(Saved data entries)
* * *

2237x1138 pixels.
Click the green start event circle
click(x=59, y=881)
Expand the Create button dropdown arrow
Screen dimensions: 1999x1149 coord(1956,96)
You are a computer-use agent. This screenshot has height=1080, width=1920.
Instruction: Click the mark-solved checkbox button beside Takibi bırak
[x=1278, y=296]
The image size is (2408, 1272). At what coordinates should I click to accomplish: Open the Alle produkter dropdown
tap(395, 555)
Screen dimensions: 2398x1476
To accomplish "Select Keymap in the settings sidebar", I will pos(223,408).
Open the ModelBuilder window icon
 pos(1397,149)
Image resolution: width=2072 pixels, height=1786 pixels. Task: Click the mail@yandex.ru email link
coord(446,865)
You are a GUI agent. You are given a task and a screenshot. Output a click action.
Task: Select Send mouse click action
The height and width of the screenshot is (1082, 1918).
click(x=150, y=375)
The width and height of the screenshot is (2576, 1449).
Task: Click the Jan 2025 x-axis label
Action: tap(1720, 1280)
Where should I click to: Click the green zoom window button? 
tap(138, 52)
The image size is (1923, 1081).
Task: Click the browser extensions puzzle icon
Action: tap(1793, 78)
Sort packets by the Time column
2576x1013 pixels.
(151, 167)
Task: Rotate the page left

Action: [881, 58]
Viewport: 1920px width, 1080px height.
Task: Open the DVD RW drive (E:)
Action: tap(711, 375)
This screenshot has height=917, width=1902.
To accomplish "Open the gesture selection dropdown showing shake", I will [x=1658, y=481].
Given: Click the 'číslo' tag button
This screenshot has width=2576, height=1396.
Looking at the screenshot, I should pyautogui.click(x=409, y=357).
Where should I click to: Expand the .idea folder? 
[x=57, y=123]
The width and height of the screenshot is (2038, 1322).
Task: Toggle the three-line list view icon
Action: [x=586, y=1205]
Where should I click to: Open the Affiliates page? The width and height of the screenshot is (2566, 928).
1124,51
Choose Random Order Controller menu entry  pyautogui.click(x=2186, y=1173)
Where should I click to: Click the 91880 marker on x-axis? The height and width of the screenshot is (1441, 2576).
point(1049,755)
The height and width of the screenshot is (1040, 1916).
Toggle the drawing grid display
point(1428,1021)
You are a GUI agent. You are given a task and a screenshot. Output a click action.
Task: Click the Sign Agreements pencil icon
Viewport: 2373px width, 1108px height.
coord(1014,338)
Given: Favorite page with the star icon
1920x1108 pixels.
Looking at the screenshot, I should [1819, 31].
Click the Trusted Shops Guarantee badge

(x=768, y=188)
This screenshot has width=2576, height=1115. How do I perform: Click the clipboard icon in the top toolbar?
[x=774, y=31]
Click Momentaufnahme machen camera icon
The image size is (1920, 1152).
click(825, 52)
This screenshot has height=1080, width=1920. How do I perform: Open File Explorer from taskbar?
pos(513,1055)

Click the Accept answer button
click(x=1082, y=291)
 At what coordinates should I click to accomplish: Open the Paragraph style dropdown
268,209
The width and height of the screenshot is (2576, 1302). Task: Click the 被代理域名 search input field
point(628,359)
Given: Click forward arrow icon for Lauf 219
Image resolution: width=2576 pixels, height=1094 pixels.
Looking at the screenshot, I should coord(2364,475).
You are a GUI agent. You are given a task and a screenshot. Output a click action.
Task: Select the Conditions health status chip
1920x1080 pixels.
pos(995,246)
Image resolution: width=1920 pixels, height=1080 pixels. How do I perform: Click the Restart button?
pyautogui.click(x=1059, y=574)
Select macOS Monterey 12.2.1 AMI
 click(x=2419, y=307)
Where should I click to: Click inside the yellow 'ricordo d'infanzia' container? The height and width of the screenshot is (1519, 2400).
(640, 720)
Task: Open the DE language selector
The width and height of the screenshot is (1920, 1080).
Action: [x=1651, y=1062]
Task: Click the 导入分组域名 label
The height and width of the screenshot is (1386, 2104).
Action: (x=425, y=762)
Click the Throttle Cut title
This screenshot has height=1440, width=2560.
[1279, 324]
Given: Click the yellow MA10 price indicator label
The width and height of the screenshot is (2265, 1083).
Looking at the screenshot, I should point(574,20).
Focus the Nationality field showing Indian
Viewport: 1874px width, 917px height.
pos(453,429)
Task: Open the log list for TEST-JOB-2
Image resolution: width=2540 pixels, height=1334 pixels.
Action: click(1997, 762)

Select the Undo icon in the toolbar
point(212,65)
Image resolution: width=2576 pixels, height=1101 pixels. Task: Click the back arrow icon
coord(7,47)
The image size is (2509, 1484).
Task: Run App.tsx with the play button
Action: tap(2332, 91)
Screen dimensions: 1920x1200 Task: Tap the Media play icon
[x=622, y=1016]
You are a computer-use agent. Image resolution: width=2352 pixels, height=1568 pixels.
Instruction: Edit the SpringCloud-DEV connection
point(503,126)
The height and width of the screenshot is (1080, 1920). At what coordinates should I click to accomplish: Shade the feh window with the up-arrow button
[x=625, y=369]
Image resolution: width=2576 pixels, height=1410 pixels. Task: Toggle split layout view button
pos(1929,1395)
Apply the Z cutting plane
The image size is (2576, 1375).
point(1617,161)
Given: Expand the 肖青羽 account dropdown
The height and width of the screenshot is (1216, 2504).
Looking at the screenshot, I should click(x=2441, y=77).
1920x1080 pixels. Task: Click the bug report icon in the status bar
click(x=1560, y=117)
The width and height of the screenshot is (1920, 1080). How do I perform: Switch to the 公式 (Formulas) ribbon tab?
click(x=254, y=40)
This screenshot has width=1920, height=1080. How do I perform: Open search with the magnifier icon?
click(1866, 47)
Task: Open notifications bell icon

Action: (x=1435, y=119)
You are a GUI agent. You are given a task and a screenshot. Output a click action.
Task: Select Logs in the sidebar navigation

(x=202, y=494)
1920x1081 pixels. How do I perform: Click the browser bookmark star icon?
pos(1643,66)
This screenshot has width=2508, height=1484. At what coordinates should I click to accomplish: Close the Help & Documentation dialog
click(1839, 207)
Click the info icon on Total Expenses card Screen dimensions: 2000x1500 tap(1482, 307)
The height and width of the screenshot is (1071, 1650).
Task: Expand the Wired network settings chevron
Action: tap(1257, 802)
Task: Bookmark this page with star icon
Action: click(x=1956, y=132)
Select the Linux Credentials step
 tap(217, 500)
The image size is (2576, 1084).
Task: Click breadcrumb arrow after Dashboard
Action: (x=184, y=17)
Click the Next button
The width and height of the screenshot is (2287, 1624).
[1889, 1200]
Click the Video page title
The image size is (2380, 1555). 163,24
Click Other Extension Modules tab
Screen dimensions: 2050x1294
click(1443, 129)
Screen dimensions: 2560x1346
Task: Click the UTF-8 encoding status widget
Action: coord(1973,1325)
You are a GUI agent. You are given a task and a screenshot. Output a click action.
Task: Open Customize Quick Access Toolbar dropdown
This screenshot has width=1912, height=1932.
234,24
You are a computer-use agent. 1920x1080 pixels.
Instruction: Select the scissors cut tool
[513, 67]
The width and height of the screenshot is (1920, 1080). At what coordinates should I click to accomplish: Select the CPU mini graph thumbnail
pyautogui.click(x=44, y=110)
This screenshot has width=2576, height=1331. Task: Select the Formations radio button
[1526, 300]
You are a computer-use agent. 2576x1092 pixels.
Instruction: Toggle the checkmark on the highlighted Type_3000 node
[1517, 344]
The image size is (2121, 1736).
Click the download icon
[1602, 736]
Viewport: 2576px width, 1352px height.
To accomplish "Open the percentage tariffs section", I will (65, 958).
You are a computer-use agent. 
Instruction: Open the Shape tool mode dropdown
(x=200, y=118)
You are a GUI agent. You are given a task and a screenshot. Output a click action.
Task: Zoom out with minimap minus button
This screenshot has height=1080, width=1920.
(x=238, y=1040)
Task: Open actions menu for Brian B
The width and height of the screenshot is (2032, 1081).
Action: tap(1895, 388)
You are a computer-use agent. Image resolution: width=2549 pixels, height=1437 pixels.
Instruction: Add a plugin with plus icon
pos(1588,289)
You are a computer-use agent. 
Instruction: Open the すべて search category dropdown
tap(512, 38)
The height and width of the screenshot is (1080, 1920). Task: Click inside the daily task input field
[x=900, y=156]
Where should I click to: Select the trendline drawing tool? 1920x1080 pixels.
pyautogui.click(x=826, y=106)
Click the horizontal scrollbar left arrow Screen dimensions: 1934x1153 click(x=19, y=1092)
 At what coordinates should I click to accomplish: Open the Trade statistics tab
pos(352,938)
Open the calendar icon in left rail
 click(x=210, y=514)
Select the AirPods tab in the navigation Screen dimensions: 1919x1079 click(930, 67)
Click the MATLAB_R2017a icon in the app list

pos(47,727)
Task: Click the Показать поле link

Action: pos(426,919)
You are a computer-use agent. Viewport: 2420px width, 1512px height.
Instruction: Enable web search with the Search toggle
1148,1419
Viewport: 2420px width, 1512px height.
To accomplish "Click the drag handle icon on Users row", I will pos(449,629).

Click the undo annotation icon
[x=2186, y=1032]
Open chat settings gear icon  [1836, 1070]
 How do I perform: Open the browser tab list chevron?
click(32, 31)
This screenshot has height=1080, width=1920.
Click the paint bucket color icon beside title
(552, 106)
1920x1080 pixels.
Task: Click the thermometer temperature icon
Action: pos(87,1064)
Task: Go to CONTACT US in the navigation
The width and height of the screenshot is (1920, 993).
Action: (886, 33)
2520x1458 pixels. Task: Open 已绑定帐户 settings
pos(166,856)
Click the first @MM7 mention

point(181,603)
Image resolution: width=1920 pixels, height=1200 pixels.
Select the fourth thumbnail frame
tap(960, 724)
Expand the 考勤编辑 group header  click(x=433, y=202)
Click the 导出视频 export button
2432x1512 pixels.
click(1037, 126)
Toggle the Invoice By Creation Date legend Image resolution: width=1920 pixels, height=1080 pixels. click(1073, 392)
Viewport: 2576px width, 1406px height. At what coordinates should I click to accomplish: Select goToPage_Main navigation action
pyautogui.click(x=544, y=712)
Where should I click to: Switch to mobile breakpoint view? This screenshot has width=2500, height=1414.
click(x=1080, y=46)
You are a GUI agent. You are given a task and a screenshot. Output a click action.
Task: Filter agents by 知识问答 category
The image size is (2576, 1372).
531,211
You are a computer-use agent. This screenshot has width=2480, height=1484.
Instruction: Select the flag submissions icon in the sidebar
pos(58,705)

* * *

What needs to be done:
A single number is required: the count of lines in the entries that include the word "menu".

Answer for this exercise:
2